Start of Document section
This might be difficult to believe given oil’s well-documented resurgence in the wake of the war in Ukraine. But it is a testament to the power of both AstraZeneca’s pipeline and its existing portfolio of medicines.
The company recently overtook Pfizer in market value terms — a significant milestone given that the US firm attempted a hostile takeover of its UK rival nine years ago. AstraZeneca’s shares have climbed more than 123 per cent in the past five years, despite the well-documented turbulence surrounding its Covid-19 vaccine.
Some corners of management are clearly feeling bullish about the company’s prospects for continued growth. It was announced this month that Michel Demaré, non-executive chair of the board, had purchased 2,000 of the company’s ordinary shares at a price of £117 each.
On the other hand, chief financial officer Aradhana Sarin sold £1.15mn-worth of American depository shares a couple of days later. Two ADSs are worth one ordinary share.
Sarin previously sold more than 16,000 shares in November last year, a trade valued at £2.15mn. The share price has risen by roughly 9 per cent since then.
FactSet broker consensus says sales could rise to $46bn (£36.8mn) for the full financial year, up from $44bn last year. By December 2025, analysts currently estimate revenue will grow to over $54bn.
End of Document section
Start of Records supplied
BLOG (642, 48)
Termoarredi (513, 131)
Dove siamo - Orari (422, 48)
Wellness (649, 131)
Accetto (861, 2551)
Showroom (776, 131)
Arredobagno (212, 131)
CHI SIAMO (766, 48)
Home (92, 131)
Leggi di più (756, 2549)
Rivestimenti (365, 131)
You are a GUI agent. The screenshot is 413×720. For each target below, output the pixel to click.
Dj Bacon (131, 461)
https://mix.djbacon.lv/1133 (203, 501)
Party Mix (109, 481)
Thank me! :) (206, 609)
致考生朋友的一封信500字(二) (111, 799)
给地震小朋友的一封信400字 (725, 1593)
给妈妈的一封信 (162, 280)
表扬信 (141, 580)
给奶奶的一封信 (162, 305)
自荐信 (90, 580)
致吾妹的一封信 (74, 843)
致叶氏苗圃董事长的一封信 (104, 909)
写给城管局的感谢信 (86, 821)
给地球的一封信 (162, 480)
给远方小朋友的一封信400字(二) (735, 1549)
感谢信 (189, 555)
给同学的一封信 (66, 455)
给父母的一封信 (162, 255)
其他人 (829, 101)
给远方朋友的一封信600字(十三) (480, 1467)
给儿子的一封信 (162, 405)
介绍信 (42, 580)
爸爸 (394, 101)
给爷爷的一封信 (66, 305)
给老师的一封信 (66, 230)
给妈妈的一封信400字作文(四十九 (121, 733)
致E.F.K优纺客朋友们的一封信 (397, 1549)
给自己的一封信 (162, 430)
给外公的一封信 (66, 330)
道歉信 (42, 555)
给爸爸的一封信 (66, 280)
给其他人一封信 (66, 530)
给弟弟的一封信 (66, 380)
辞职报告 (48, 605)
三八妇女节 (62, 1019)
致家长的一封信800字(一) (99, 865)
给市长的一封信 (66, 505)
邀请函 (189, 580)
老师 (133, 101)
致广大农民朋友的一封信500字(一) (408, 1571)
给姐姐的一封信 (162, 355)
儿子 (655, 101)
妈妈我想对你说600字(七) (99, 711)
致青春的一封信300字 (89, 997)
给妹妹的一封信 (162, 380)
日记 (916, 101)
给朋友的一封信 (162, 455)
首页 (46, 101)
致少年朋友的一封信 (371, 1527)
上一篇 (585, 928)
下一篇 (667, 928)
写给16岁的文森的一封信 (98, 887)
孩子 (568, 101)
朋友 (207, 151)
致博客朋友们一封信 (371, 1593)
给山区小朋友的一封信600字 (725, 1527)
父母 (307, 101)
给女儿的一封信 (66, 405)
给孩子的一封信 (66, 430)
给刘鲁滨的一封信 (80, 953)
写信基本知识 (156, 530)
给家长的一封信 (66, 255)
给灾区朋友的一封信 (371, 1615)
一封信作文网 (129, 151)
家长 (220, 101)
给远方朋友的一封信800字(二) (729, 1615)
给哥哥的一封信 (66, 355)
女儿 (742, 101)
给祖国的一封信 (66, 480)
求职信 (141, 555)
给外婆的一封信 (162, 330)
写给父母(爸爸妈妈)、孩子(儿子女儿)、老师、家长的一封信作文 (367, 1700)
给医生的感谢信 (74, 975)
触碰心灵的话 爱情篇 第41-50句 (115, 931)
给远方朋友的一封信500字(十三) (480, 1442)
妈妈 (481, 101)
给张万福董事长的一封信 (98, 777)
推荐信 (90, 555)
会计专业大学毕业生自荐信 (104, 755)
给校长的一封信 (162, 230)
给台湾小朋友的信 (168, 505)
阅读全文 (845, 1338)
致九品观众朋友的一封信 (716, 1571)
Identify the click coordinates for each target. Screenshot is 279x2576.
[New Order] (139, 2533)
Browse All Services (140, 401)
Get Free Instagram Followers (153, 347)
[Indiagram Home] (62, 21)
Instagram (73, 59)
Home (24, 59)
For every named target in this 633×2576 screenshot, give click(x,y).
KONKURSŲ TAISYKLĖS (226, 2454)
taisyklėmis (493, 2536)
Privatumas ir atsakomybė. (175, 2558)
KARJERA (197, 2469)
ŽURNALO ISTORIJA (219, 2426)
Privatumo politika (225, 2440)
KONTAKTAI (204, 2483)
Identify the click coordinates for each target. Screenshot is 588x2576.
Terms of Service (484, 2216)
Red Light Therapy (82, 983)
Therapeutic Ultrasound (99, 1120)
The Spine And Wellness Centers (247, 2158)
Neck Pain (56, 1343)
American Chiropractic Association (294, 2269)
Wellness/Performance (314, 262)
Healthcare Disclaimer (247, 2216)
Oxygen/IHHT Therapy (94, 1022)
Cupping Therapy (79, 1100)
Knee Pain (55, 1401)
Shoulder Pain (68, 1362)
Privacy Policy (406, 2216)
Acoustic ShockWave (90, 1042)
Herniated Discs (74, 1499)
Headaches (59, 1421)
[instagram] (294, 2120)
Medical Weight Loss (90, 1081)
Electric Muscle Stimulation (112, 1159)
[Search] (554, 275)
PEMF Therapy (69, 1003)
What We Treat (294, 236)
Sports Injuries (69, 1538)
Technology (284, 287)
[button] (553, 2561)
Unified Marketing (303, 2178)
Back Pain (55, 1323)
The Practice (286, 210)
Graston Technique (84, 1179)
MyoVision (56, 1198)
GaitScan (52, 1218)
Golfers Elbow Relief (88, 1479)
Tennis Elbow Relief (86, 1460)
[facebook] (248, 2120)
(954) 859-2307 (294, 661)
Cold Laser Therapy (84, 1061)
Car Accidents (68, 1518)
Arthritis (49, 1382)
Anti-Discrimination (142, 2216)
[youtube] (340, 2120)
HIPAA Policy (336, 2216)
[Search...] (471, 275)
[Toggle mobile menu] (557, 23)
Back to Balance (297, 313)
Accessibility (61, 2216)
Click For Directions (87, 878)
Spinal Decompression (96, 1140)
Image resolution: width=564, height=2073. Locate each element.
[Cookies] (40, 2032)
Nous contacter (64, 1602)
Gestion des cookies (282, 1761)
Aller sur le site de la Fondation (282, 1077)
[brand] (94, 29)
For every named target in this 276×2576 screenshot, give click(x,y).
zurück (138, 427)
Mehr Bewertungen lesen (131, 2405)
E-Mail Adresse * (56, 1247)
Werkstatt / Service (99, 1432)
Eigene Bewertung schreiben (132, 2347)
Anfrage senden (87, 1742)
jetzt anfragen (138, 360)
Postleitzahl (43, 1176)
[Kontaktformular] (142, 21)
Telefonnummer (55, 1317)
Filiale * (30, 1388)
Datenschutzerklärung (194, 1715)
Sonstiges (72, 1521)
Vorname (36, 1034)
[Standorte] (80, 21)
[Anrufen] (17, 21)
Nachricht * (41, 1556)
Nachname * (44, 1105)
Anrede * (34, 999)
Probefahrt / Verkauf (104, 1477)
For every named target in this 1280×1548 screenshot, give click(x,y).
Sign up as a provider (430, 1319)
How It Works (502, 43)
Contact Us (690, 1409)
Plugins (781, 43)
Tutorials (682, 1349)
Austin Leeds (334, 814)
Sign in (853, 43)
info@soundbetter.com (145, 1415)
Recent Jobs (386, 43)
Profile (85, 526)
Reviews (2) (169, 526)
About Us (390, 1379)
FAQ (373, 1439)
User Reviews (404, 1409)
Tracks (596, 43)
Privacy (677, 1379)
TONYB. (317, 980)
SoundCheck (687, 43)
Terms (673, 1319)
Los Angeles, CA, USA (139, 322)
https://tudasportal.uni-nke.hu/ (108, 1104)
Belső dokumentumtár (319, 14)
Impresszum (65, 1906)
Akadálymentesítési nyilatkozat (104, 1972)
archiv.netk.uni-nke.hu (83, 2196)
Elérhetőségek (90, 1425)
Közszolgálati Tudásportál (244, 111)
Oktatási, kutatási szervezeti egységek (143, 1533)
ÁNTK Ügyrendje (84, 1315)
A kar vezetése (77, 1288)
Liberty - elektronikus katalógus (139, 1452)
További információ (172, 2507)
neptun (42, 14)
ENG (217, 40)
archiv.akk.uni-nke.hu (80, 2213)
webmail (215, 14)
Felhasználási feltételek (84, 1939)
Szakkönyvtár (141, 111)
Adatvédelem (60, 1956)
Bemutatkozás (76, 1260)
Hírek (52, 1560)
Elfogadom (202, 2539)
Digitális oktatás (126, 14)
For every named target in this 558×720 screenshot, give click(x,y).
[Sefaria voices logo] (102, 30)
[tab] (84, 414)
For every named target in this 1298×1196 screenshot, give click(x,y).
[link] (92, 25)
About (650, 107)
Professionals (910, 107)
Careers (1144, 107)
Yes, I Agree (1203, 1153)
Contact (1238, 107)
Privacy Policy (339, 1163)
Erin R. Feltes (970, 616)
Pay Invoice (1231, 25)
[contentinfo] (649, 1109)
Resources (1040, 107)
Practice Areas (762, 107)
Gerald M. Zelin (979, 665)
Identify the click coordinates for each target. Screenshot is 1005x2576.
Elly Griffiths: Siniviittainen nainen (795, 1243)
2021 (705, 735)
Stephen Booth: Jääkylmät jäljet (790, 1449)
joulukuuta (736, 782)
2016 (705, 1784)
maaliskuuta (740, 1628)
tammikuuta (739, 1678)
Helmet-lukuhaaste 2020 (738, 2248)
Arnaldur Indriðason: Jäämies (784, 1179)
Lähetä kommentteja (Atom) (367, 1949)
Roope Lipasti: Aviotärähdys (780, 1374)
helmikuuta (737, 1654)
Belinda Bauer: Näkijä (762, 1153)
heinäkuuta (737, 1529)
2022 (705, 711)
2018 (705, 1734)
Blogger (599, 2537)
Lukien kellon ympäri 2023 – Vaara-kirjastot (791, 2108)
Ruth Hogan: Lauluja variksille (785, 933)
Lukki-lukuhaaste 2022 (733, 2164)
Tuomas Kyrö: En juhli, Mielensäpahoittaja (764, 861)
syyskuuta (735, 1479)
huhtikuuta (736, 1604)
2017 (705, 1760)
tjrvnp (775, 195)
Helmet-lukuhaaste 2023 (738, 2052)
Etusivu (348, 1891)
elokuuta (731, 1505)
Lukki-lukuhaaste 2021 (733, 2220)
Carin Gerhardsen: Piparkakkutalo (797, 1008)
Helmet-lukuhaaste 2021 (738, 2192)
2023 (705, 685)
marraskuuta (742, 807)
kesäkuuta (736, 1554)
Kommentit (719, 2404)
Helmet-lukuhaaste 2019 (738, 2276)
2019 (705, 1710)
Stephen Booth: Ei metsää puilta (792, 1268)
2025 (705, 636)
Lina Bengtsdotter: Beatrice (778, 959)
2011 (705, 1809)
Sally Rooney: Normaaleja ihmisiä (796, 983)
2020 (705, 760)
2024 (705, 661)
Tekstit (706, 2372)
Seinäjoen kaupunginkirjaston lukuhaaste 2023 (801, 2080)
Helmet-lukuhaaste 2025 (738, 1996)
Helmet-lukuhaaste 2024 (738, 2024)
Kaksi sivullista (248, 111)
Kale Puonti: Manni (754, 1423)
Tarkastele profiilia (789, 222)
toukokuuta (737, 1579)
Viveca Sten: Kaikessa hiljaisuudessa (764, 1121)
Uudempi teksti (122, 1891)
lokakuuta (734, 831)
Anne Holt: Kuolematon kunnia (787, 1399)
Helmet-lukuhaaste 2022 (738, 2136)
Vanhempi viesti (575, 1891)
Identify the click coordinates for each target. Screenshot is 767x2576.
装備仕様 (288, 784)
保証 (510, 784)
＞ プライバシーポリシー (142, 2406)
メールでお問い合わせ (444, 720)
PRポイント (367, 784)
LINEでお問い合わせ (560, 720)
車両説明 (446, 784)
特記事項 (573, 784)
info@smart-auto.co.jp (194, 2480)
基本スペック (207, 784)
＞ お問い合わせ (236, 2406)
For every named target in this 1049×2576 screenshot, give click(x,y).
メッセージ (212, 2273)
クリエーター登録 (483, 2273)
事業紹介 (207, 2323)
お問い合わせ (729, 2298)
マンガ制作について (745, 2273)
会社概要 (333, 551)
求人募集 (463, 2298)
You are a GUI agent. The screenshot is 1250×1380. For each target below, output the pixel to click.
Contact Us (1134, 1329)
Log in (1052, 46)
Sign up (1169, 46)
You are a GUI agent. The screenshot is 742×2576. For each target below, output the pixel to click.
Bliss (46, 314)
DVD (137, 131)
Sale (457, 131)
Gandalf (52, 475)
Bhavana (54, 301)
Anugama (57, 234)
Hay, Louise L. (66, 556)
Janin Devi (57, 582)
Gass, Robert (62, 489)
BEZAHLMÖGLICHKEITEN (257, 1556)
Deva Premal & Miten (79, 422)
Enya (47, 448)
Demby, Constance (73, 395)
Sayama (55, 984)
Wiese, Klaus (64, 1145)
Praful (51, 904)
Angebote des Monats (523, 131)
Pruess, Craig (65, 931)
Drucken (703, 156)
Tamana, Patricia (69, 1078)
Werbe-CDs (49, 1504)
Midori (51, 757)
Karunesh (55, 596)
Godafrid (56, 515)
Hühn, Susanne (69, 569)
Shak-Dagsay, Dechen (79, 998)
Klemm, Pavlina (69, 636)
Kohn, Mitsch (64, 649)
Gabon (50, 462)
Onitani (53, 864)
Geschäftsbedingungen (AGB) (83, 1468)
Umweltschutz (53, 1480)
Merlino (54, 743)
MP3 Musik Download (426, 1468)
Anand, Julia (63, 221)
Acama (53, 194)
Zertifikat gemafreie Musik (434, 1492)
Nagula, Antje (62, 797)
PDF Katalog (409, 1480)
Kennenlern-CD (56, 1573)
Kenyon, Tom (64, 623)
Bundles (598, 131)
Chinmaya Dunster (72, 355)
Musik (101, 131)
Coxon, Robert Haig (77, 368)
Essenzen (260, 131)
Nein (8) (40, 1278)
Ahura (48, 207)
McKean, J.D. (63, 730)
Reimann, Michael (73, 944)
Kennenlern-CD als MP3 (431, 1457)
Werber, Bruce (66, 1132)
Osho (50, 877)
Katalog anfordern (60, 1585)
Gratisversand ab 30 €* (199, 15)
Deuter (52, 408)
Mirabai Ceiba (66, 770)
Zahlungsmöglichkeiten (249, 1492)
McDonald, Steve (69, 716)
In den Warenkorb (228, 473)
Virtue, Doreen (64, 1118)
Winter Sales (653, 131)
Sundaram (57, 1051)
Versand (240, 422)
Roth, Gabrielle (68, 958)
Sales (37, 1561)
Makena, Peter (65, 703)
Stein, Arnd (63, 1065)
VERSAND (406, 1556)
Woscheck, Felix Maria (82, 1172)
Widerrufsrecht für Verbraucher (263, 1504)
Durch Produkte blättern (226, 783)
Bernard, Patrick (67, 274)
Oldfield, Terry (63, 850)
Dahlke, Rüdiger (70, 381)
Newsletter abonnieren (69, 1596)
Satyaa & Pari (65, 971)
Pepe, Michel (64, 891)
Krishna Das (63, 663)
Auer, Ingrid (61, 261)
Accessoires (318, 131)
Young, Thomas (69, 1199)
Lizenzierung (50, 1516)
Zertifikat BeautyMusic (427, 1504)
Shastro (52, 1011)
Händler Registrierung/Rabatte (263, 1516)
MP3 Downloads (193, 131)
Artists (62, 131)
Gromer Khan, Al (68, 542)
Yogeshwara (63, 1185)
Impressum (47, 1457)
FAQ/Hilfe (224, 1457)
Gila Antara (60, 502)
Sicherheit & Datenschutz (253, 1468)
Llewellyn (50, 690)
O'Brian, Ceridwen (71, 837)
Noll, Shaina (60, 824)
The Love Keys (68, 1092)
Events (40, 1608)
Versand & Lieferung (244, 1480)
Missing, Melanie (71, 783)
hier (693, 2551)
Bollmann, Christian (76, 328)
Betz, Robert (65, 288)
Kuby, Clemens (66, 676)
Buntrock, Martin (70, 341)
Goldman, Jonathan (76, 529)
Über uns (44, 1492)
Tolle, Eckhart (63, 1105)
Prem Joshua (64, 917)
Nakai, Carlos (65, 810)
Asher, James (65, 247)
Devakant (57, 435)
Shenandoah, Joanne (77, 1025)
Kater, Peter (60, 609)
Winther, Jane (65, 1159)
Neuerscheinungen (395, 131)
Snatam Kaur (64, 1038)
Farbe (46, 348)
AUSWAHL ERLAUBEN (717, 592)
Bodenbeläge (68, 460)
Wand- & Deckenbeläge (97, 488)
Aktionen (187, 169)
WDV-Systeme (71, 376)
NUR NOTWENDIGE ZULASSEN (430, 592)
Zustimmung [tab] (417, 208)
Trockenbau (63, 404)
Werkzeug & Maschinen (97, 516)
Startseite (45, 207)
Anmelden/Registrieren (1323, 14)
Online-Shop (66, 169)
End of Records supplied
Problem 1: Please write out the part of the AstraZeneca article from "This might be" to "of £117 each.", word for word.
Problem 2: Name every company that the AstraZeneca article mentions.
Problem 3: Extend the AstraZeneca article, picking up after its last sentence.

Output 1:
This might be difficult to believe given oil’s well-documented resurgence in the wake of the war in Ukraine. But it is a testament to the power of both AstraZeneca’s pipeline and its existing portfolio of medicines.
The company recently overtook Pfizer in market value terms — a significant milestone given that the US firm attempted a hostile takeover of its UK rival nine years ago. AstraZeneca’s shares have climbed more than 123 per cent in the past five years, despite the well-documented turbulence surrounding its Covid-19 vaccine.
Some corners of management are clearly feeling bullish about the company’s prospects for continued growth. It was announced this month that Michel Demaré, non-executive chair of the board, had purchased 2,000 of the company’s ordinary shares at a price of £117 each.

Output 2: AstraZeneca, Pfizer, FactSet

Output 3:
Superdry chief tops up through equity raise
Superdry’s shares have cratered by 40 per cent this year on the back of weak trading and the withdrawal of profit guidance. Management had told the market that it expected pre-tax profits for this financial year of £10mn-£20mn. This was downgraded to a rough break-even position in January. Then, last month, “given the challenging trading environment”, even that was removed.
The fashion retailer has pinned trading issues — retail sales growth “at a slower rate than anticipated” and a difficult wholesale recovery — on the cost of living crisis and its impact on consumer spending. According to the board, demand for the company’s spring-summer collection has also been hit by inclement weather. Investors, as the year-to-date mark down of the shares indicates, are far from satisfied.
In this context, the turnround plan that founder and chief executive Julian Dunkerton is spearheading looks much needed. Around £35mn of initial cost savings have been identified, through such means as optimising the estate and improving procurement (which the company expects will be fully realised in financial year 2024) and work is being done to deliver further cost-cutting. Management expects this to deliver a “material uplift” in underlying profitability over the medium-term.
A turnround needs cash. Superdry proceeded with an equity raise, via a retail offer and placing of ordinary shares, earlier this month and raised gross proceeds of £12mn. Dunkerton’s bullishness on the future of the business was apparent in his acquisition of 4.5mn shares on 4 May as part of the raise, which takes his interest in the company’s shares to over 25 per cent.
The shares are rated at 15 times forward earnings, according to consensus forecasts on FactSet, in line with the five-year average. Analysts forecast sales of £624mn this financial year, in the middle of management’s guidance range of £615mn to £635mn, and a net loss of over £7mn.